A two-year vocational guidance project for elementary school teachers in Linz

Implementing organization

JKU Linz - Department for Human Resource Development, Gender and Diversity Management /


Dr. Margit Waid, margit.waid@jku.at

Mag. Sandra Nuspl, MBA, sandra.nuspl@jku.at


Project run by Johannes Kepler University Linz, June 2011 - July 2013

Relation to gender equality targets

Development Plan 2013-2018: Long term thinking is required if women are to be inspired to consider careers in science and technology. By actively engaging the professional profile of male and female academics across the entire course of education, gender-specific awareness in particular is to be expanded further. In order to draw attention to science from an early age, measures related to the transfer of knowledge focusing on children of various ages, have been designed and implemented in cooperation with external organizations more extensively since 2009.

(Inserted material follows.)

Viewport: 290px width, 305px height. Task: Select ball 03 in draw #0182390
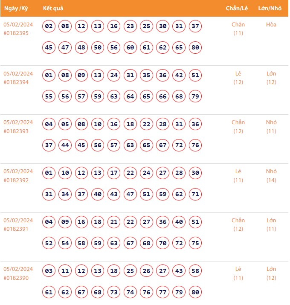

The objective(s) of the tool

Expansion of job perspectives for girls of primary-school age; enhancing self-confidence and promoting positive self-assessment of girls’ technical skills

Description of the tool

Inspiring and preparing girls and boys – in a targeted manner and already at an early stage – for a life with science, technology and research characterized by equality, requires initiatives such as “MiT”. By training teachers and sensitizing them to the issue, contents and goals can be skillfully implemented and communicated in schools. During the course of the project, the following measure were realized: creating role-awareness and role-understanding amongst teachers, providing them with tools to structure teaching gender-consciously, acquainting them with practical “tools of the trade” for teaching technical and scientific content in the basic science courses taught in elementary school, integrating existing resources and teaching materials, such as the TechnikBox ((www.technikbox.at). The TechnikBox contains the necessary materials for more than 100 visually appealing work incentives and ideas for experiments, covering contents of all four levels of primary school and conforming to the Austrian curriculum), connecting with other projects.

How the tool works, practical experience

Teachers received valuable impulses and suggestions for their current and future teaching work from the events and workshops organized within the framework, helping them to expand their awareness of role stereotypes and clichés. Many positive developments could be observed in the participating school classes, especially among the girls. Full of interest and motivation, the girls began working increasingly independently, demanding that gender-neutral language be used and that scientific and technical content be incorporated in the classroom. A joint event with the participating teachers and their school classes at the Johannes Kepler University represented the fitting finale for the project.